_TEXT FOR ANALYSIS_.
An Extract from Nothing Else by Louise Beech

It’s a few days longer than a year since I reviewed Louise Beech’s This Is How We Are Human in a post you can find here. I so love Louise’s writing that when I was invited to participate in the blog tour for Louise’s latest book Nothing Else, I simply had to participate. My enormous thanks to Anne Cater of Random Things Tours for inviting me to take part. I’m thrilled to have Nothing Else on my TBR.

Louise’s Call Me Star Girl was one of my 2019 books of the year, and my review is here. You’ll also find my review of How To Be Brave here and of Maria in the Moon here.

Published by Orenda in paperback on 23rd June, Nothing Else is available for purchase here.

Nothing Else

Heather Harris is a piano teacher and professional musician, whose quiet life revolves around music, whose memories centre on a single song that haunts her. A song she longs to perform again. A song she wrote as a child, to drown out the violence in their home. A song she played with her little sister, Harriet.

But Harriet is gone … she disappeared when their parents died, and Heather never saw her again.

When Heather is offered an opportunity to play piano on a cruise ship, she leaps at the chance. She’ll read her recently released childhood care records by day – searching for clues to her sister’s disappearance – and play piano by night … coming to terms with the truth about a past she’s done everything to forget.

An exquisitely moving novel about surviving devastating trauma, about the unbreakable bond between sisters, Nothing Else is also a story of courage and love, and the power of music to transcend – and change – everything.

An Extract from Nothing Else

I dreamt of fire, my last night in the flat.

Brazen flames flickered and devoured everything around me; they crackled and snapped and then roared. There was music in the sound. Tempo. The sky blackened with billowing smoke. The air was thick with it. I couldn’t breathe and yet I couldn’t turn away.

Then I heard it. Music. Just behind me.

I turned. It was there, our cherry-coloured upright piano, sitting on the grass, grey ash raining down on the keyboard like tiny flying notes. She was there too. Harriet. Seated. Waiting for me. I joined her. We sat side by side, in the places we always took, me on the right and her on the left.

And we played.

Our song.

There was nothing else. The music swirled around us as wild as the flames, a physical force, a wave of love, a place of safety.

Then I woke, alone, my balcony doors wide open and the sounds of the harbour a cold reminder of where I really existed. I went to my piano in the dark and tried to evoke the full melody from my dream, but on my own the song was incomplete, a haunting tune without its ghostly accompaniment.

In the morning, a large brown envelope arrived in the early post. It was stamped with the local council logo. I knew what it must be – my care records – but there was no time to look now. I didn’t even know if I wanted to. Just holding the delivery my heart pulsed like a quaver followed by a quaver rest. It had arrived more quickly than I’d anticipated. Should I take it with me? Would reading what was inside it ruin my trip? Should I leave it here for when I returned?

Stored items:

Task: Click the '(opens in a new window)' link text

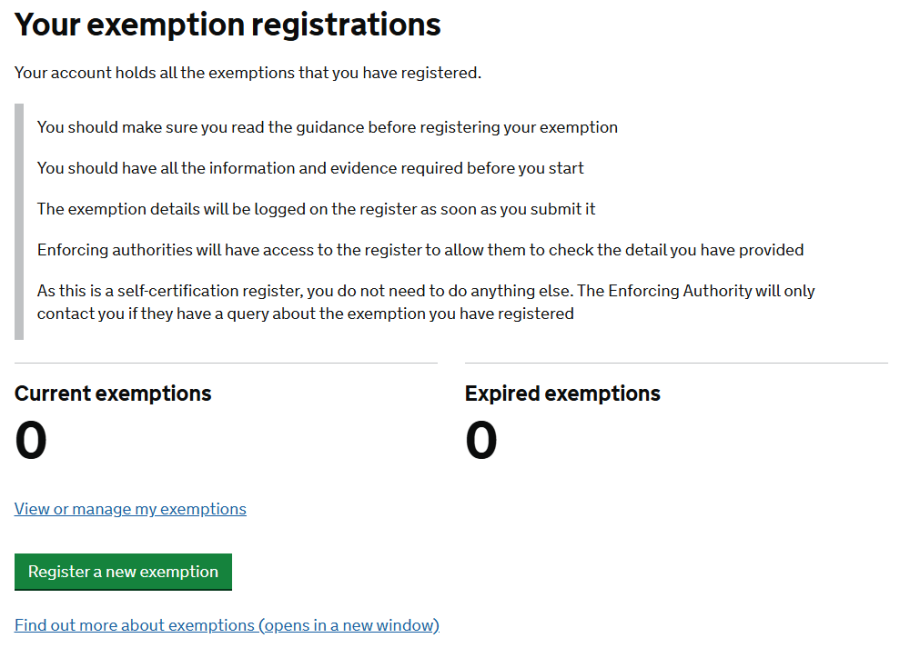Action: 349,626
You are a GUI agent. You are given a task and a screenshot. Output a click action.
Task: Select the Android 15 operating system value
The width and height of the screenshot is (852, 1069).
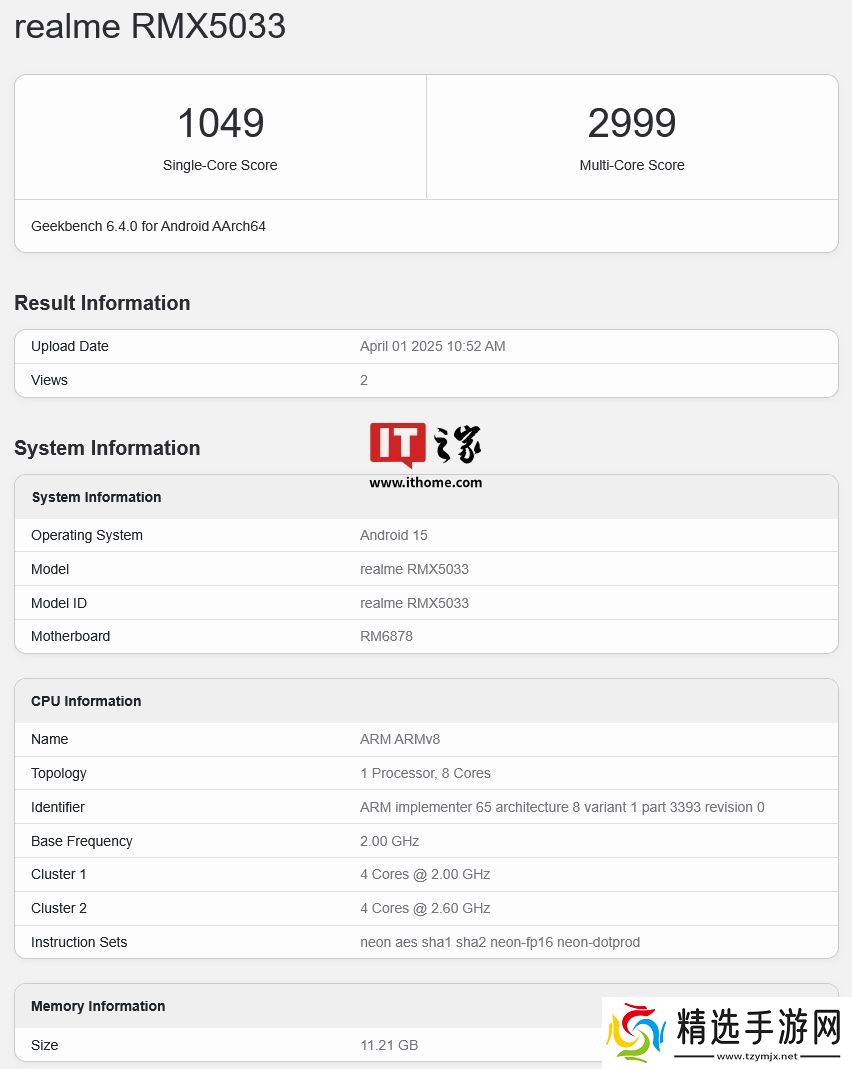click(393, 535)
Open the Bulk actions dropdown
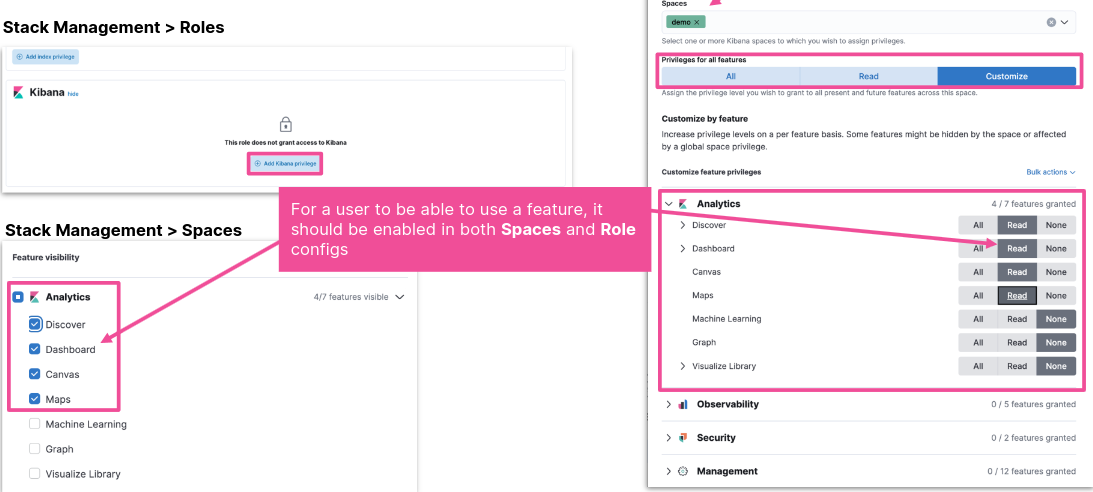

_WORK ORDER 1_.
Answer these questions from the text about Nothing Else, one line each:
(a) Which publisher released Nothing Else in paperback, and on what date?
(b) What job is Heather offered on the cruise ship?
(c) What logo was stamped on the brown envelope that arrived in the early post?
_WORK ORDER 2_. Please carry on the Nothing Else extract, picking up right after its final sentence.

_EXERCISE RESPONSE 1_.
(a) Orenda, on 23rd June.
(b) Playing piano.
(c) The local council logo.

_EXERCISE RESPONSE 2_.
I couldn’t decide, but I shoved it in my hand luggage anyway, and then left for the station.

I sat on a packed train for almost eight hours, stretching my legs and buying coffee when we changed at Sheffield and Birmingham New Street. Usually, I studied the other passengers when I travelled. I people-watched all the time, often creating their soundtrack in my head. An old man shuffling along might be a slow melody; a woman marching in crisp heels a faster beat; a running child joyful, her notes more random, jazzlike. But I couldn’t concentrate.

I kept thinking about the documents in my bag.

In the end, just after Birmingham, I took out the envelope and opened it. Inside was a black plastic folder; different pages were clipped together inside the cover – some handwritten, some typed, some official-looking, some yellowing. Everything was digital now, but back then, there were paper records. I slammed it shut, hands trembling.

Yes, I wanted to know what had happened to Harriet.

But that meant opening a door I had locked long ago.

***

Isn’t that just wonderful? If you haven’t yet discovered Louise’s writing you’re really missing out. She’s one of the most versatile and talented authors I’ve come across and I read an awful lot of books!

About Louise Beech

Louise Beech is an exceptional literary talent, whose debut novel How To Be Brave was a Guardian Reader’s Choice in 2015. The sequel, The Mountain in My Shoe, was shortlisted for the Not the Booker Prize. Both of her previous books Maria in the Moon and The Lion Tamer Who Lost were widely reviewed, critically acclaimed and number-one bestsellers on Kindle. The Lion Tamer Who Lost was shortlisted for the RNA Most Popular Romantic Novel Award in 2019. Her 2019 novel Call Me Star Girl won Best Magazine’s Book of the Year, and was followed by a ghost-story cum psychological thriller set in a theatre, I Am Dust

Louise  lives with her husband on the outskirts of Hull – the UK’s 2017 City of Culture – and loved her job as Front of House Usher at Hull Truck Theatre, where her first play was performed in 2012.